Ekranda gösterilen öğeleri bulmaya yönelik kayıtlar
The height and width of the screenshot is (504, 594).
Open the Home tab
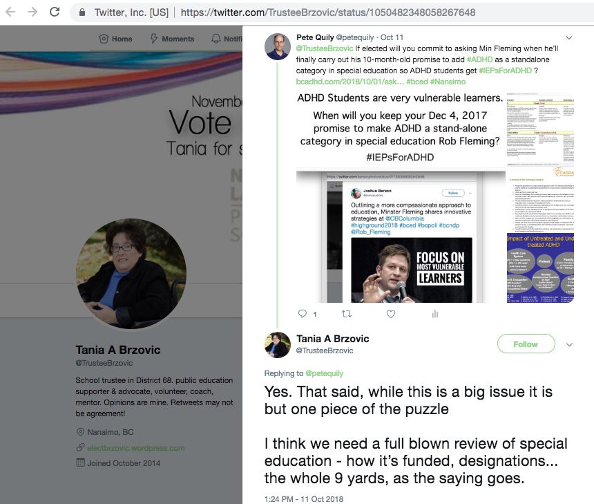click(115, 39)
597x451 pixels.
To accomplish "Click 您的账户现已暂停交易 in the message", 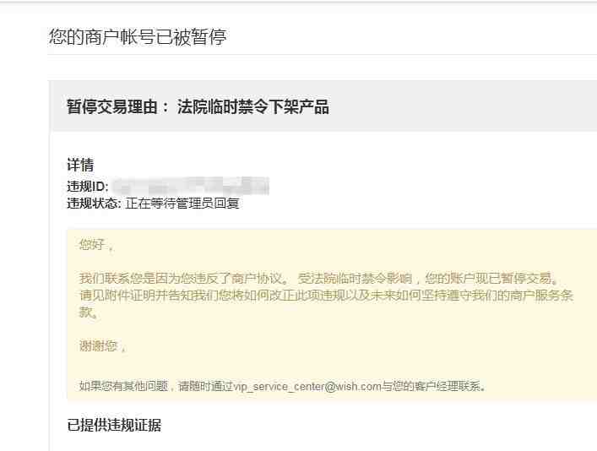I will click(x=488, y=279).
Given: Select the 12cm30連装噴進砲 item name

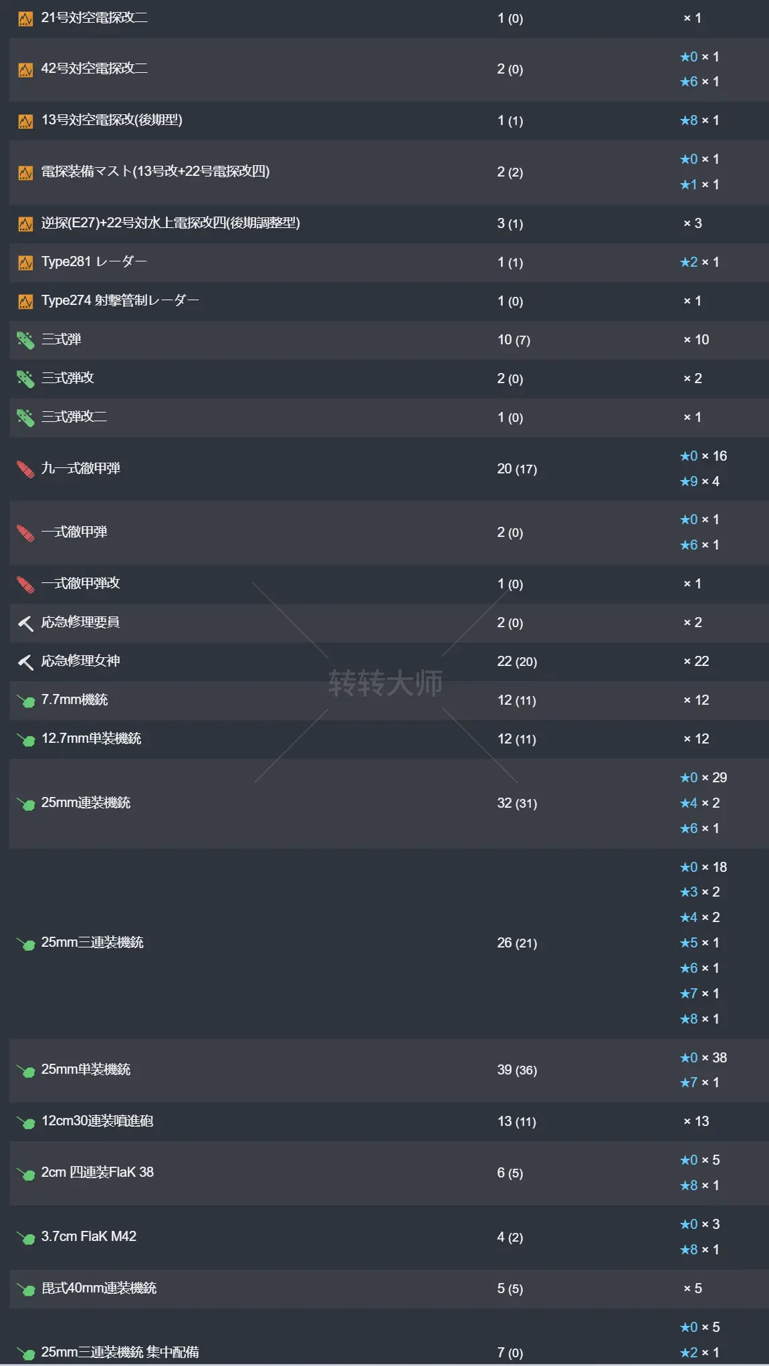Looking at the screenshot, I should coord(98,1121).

==

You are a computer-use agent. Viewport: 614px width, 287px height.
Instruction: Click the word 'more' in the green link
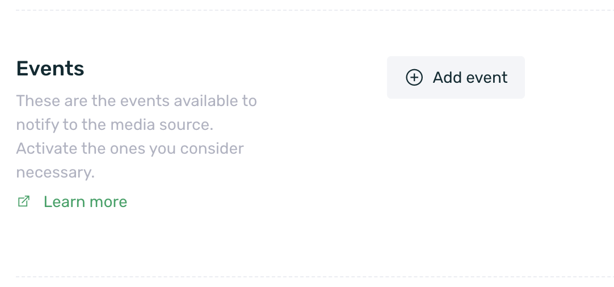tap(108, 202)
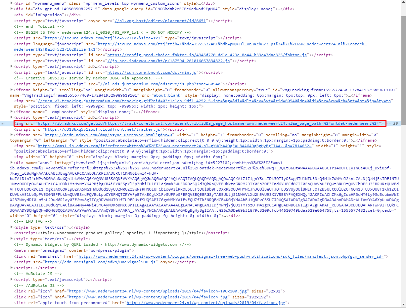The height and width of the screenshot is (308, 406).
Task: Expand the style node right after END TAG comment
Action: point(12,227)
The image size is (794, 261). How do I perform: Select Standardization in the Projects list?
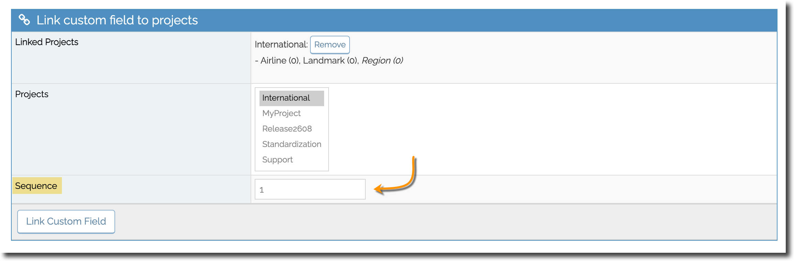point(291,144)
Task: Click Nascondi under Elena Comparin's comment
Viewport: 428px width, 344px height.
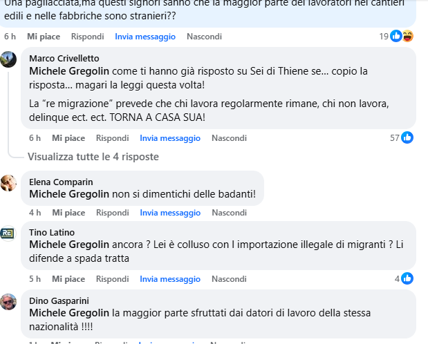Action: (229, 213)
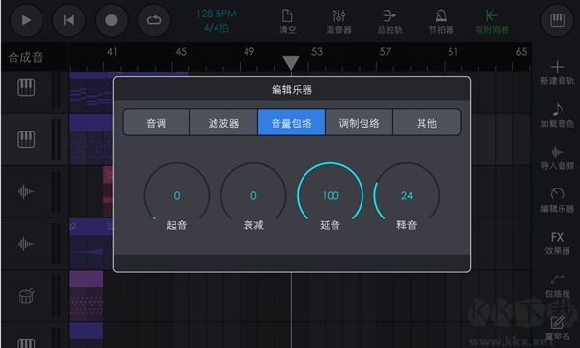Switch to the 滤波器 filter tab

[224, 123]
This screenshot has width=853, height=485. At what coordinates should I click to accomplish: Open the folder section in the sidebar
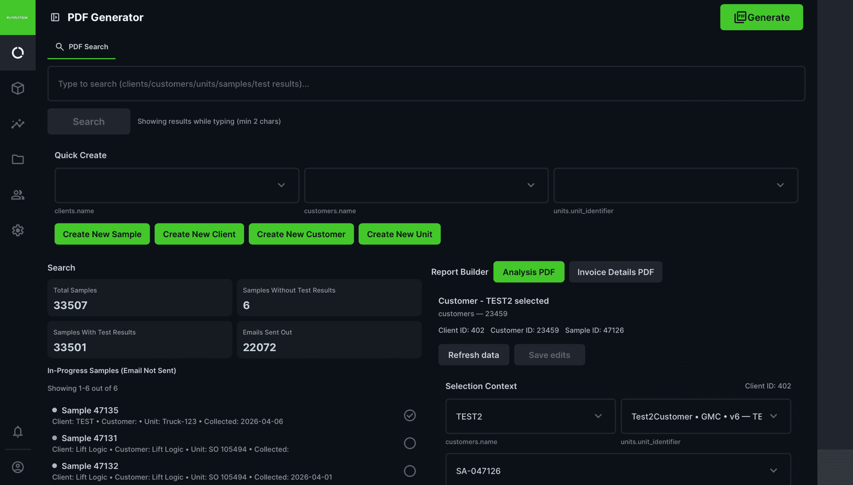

§ **Alıştırma açıklaması**
"Task: Click Nascondi" ifadesinin geçtiği satırdan "This screenshot has" ifadesinin geçtiği satıra kadar (o satır da dahil) olan satırları, "comment" yerine "reply" koyarak yeniden yazın ve geri kalan her şeyi aynen bırakın. Resimleri cevaba koymayın.

§ **Alıştırmanın çözümü**
Task: Click Nascondi under Elena Comparin's reply
Viewport: 428px width, 344px height.
Action: (229, 213)
Switch to the 滤波器 filter tab

[224, 123]
This screenshot has width=853, height=485. At what coordinates should I click to accomplish: Open the folder section in the sidebar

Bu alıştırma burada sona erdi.